Second-Order, Closed-Loop Servo Control

    Exchanging gifts during the holiday season is common in many parts of the world. Did you receive any gifts last winter?  Were any of them exactly what you wanted?  Well, in any case, I would like to talk about the perfect microprocessor for your next project.  Altera's NIOS has the exact number and type of peripherals you need.  It also has all the computing power you require, along with custom instructions tailored to you and your application.  Memory?  Well, of course it has the proper amount and type.  Speed?  Certainly, it's just as fast as your next application requires.  Whoa! time to insert the low-pass marketing filter, you say.  All of this can't be true.  What's the catch?

    Well, I recently completed a design using the NIOS embedded processor. What Altera has accomplished is to put a RISC CPU into a FPGA device. The CPU is entirely IP, which means you can tailor the features to meet your requirements. The line between CPU and peripherals has become transparent because there is a host of common devices that you can build into the CPU. In addition, support is provided for inclusion of your custom/proprietary modules.

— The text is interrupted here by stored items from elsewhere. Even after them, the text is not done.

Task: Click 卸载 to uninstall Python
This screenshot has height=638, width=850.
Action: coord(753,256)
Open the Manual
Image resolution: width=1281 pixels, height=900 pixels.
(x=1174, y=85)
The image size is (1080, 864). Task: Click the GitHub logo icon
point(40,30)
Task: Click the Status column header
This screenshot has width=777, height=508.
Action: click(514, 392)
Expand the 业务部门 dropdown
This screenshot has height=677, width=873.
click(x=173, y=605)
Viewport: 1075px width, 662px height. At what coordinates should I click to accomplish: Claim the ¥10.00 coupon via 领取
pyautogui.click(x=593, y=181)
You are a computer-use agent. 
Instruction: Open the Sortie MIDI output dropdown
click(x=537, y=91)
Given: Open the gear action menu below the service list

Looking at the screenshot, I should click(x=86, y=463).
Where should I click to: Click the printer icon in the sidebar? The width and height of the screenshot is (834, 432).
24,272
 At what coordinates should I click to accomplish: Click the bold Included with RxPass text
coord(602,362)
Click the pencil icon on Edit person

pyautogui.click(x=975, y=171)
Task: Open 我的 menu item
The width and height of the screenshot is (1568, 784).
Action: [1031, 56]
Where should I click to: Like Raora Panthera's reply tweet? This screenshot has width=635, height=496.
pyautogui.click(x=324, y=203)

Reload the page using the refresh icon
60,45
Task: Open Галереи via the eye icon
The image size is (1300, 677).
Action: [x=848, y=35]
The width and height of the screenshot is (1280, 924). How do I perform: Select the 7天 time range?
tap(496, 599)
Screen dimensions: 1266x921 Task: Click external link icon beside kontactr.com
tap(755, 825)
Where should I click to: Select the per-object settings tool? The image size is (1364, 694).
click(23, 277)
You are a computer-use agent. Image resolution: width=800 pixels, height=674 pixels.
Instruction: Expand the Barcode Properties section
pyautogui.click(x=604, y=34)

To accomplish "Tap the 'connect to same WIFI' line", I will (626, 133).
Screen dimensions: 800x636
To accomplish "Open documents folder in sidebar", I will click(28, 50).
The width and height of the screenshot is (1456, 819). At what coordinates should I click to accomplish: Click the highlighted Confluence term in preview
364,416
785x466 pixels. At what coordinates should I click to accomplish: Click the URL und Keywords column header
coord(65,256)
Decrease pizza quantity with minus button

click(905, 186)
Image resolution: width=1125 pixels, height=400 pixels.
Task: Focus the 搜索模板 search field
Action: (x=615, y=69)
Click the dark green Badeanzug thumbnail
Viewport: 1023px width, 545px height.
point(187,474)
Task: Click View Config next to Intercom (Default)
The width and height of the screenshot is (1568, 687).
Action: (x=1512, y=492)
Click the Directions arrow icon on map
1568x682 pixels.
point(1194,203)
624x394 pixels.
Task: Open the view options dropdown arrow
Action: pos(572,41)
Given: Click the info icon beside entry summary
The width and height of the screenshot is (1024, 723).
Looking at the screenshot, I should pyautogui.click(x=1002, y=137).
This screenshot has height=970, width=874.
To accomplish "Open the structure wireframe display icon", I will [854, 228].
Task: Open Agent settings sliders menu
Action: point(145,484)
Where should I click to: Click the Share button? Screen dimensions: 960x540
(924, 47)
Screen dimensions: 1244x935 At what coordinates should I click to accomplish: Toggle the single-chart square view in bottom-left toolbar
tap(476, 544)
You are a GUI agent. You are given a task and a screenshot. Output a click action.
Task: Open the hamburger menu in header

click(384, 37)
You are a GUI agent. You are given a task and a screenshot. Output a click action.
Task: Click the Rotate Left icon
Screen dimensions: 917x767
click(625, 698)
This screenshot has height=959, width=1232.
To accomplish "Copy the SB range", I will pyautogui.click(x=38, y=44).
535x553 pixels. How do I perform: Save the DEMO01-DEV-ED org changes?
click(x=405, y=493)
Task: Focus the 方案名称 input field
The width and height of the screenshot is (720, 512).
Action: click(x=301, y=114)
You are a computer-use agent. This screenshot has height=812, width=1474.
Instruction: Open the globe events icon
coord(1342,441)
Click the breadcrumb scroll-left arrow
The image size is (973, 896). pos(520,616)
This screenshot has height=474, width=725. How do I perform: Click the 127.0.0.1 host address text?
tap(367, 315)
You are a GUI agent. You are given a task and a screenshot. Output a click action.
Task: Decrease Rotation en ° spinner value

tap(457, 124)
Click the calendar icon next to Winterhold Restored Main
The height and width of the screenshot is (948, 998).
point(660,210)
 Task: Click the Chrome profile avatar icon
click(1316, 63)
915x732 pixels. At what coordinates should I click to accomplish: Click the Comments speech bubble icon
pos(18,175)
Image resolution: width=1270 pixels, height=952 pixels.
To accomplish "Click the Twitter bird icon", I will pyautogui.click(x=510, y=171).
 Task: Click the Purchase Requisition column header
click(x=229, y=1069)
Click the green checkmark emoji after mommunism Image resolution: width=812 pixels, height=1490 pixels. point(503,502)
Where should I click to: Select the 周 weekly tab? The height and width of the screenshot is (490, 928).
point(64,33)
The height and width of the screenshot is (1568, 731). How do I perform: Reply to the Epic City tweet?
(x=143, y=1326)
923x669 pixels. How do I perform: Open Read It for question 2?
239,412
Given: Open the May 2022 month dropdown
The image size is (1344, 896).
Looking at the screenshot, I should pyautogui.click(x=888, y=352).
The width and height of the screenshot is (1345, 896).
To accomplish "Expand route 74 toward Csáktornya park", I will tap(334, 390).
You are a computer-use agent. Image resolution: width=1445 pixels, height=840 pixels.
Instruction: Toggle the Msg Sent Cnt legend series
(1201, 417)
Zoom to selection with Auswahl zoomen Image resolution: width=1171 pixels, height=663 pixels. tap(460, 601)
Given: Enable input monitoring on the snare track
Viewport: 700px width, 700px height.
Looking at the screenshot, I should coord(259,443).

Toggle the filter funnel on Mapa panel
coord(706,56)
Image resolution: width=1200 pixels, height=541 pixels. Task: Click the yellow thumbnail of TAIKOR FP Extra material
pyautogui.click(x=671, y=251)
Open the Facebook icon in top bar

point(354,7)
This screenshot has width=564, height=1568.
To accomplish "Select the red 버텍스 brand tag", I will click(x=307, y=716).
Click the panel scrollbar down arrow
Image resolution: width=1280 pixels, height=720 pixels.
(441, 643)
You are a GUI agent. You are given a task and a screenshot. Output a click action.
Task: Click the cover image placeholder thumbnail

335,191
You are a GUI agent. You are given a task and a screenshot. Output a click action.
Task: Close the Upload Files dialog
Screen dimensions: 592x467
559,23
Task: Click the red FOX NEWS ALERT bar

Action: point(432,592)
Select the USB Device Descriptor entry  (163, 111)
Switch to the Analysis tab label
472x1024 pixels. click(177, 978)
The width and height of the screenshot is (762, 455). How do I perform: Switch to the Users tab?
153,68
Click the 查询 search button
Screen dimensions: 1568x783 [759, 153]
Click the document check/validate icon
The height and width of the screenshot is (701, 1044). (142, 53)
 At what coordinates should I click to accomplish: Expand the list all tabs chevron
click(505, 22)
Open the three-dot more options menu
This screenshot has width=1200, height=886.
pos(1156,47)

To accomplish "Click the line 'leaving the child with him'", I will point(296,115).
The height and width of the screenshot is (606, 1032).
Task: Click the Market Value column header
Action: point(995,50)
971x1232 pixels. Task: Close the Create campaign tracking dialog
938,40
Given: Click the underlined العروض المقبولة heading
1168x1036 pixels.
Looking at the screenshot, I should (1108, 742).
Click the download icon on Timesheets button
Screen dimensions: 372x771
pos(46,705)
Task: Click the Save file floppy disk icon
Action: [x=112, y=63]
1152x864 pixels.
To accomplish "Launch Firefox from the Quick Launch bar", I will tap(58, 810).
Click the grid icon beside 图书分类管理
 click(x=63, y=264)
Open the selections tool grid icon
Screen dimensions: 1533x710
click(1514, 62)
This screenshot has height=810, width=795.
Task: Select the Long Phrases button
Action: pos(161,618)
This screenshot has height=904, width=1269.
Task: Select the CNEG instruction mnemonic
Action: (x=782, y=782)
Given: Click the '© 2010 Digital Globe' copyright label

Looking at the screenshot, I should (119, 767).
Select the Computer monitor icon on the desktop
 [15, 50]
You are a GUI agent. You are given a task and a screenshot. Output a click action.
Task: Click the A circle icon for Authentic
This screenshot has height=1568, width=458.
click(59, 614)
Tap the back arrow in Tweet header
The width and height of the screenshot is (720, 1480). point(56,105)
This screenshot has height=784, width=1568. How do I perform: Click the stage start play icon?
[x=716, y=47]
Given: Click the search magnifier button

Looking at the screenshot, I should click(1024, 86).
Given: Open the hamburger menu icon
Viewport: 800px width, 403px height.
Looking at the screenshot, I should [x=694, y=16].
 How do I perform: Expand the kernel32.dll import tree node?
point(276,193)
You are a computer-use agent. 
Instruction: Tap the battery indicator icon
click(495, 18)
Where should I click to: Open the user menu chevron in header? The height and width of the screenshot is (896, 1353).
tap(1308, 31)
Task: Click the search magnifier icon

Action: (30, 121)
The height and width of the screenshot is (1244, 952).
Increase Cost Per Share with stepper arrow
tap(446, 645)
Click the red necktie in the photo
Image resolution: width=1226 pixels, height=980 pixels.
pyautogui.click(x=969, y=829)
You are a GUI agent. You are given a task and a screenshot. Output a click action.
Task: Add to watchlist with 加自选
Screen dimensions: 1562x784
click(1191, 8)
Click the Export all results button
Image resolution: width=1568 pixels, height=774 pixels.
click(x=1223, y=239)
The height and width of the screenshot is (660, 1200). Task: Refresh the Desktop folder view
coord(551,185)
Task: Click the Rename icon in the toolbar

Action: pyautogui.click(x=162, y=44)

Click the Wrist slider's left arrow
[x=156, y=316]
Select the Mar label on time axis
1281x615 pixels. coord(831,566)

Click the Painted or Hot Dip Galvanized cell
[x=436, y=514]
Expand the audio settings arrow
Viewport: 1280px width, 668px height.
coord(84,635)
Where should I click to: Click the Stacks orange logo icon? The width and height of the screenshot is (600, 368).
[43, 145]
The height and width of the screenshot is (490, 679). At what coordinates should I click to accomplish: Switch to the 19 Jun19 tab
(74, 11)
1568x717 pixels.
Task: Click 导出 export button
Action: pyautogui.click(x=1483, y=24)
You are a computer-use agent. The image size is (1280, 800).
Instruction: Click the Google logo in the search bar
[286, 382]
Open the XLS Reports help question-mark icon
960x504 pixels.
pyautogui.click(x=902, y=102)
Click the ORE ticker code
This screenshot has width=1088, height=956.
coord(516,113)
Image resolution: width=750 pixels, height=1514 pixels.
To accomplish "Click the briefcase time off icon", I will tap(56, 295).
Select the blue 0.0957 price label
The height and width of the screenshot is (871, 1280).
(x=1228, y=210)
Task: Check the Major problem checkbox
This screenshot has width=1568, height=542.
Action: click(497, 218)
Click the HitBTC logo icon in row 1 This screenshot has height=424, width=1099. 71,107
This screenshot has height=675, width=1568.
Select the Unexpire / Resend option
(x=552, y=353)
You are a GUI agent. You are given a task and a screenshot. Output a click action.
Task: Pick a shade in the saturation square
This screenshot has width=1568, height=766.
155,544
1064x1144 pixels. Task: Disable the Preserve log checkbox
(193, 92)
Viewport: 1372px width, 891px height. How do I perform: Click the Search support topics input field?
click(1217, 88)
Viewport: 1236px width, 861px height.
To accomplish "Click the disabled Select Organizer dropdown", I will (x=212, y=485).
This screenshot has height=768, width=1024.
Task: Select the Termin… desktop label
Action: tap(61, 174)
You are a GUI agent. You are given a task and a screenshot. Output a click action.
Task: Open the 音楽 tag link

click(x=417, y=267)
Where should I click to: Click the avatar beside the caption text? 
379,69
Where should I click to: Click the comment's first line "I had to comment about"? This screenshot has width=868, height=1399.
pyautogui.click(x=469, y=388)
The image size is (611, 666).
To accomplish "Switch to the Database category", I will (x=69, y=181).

    You can select the 16- or 32-bit CPU, external bus size, hardware of software multiply, instruction queue size, big or little endian, internal stack support, and custom instructions. The memory can be internal or external to the FPGA.

    The NIOS peripheral library consists of all the peripherals you would ever need. Some of the more common ones, which are available as part of the tools, include: a UART, timer, parallel I/O (PIO), serial peripheral interface (SPI), direct memory access (DMA), memory interfaces, Ethernet port, and interface to user logic. The other more sophisticated devices are available as licensed cores. Devices such as encryption and FFT transforms can be included inside the device.

    And last but not least, you can choose from several families of FPGA devices to meet your speed, cost, and packaging requirements.  Refer to the Resources section at the end of this article for links to information about a wide range of development systems.

    You are wondering about the software. Well, the development kits include the following: GNU C compiler (GCC) and GNU C++ compiler (G++); GNU debugger (GDB) source and assembly-level debugger; GNU assembler (GAS); GNU linker (LD); Insight GUI for GNU debugger; GNU software code profiler (GPROF); and NIOS processor-specific binary utilities.

    Well, did I stretch the truth? Is this the next major advance in embedded system design, or is it just the latest twist and turn leading nowhere? In this two-part series I'll take you through a system design and let you draw your own conclusions.

SERVO CONTROL


    What to design? I wanted to select a design complicated enough to blow your socks off. How about a second order, closed-loop servo control? I’ll do a single axis and let you add additional axes to meet your specific requirements.

    Let's begin with a list of system requirements. I just had a meeting with marketing and this is what came out of that get-together: First, the component costs $50, including the PCB for the control portion less the servo amp, motor, and encoder. Second, the control loop should operate at a minimum of 20 MHz. Third, the system should be field-reconfigerable. Fourth, the system should have one serial port and one parallel port for customer interface. Fifth, the system should have one serial port debug interface and a 5-V power source. Sixth, the system needs to operate between 0° and 70°C (an inside environment but no A/C). Seventh, the system might need an Ethernet interface. (The market will let you know.) Eighth, the system should have 12 D/A converters to interface to the servo amp. Ninth, the system should interface to quadrature encoder input. And tenth, we have a show to make in nine months. It must be done by then or else forget about it.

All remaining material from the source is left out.